▸ DATA SHOWN
* * * * *

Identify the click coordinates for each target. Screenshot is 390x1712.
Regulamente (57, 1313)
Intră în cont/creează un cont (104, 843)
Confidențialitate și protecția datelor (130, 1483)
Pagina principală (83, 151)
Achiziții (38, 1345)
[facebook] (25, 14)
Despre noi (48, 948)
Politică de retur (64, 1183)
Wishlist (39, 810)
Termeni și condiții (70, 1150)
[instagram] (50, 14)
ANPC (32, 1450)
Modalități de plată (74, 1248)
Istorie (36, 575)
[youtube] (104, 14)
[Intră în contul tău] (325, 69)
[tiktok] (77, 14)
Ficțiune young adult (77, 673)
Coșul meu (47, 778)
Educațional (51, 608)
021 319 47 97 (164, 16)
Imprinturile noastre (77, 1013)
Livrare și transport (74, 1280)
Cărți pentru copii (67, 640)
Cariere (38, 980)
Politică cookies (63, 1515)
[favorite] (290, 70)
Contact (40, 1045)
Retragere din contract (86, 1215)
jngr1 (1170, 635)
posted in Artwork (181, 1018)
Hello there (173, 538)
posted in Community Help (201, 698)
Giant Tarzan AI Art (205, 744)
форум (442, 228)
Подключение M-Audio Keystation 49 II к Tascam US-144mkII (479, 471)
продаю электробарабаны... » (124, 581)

* * * * *

▸ TASK OBJECTIVE
Reproduce exactly the lines running from the one with "Cariere (38, 980)" to the last line of the listing above. Add nothing else.

▸ RESPONSE TO THIS EXERCISE
Cariere (38, 980)
Politică cookies (63, 1515)
[favorite] (290, 70)
Contact (40, 1045)
Retragere din contract (86, 1215)
jngr1 (1170, 635)
posted in Artwork (181, 1018)
Hello there (173, 538)
posted in Community Help (201, 698)
Giant Tarzan AI Art (205, 744)
форум (442, 228)
Подключение M-Audio Keystation 49 II к Tascam US-144mkII (479, 471)
продаю электробарабаны... » (124, 581)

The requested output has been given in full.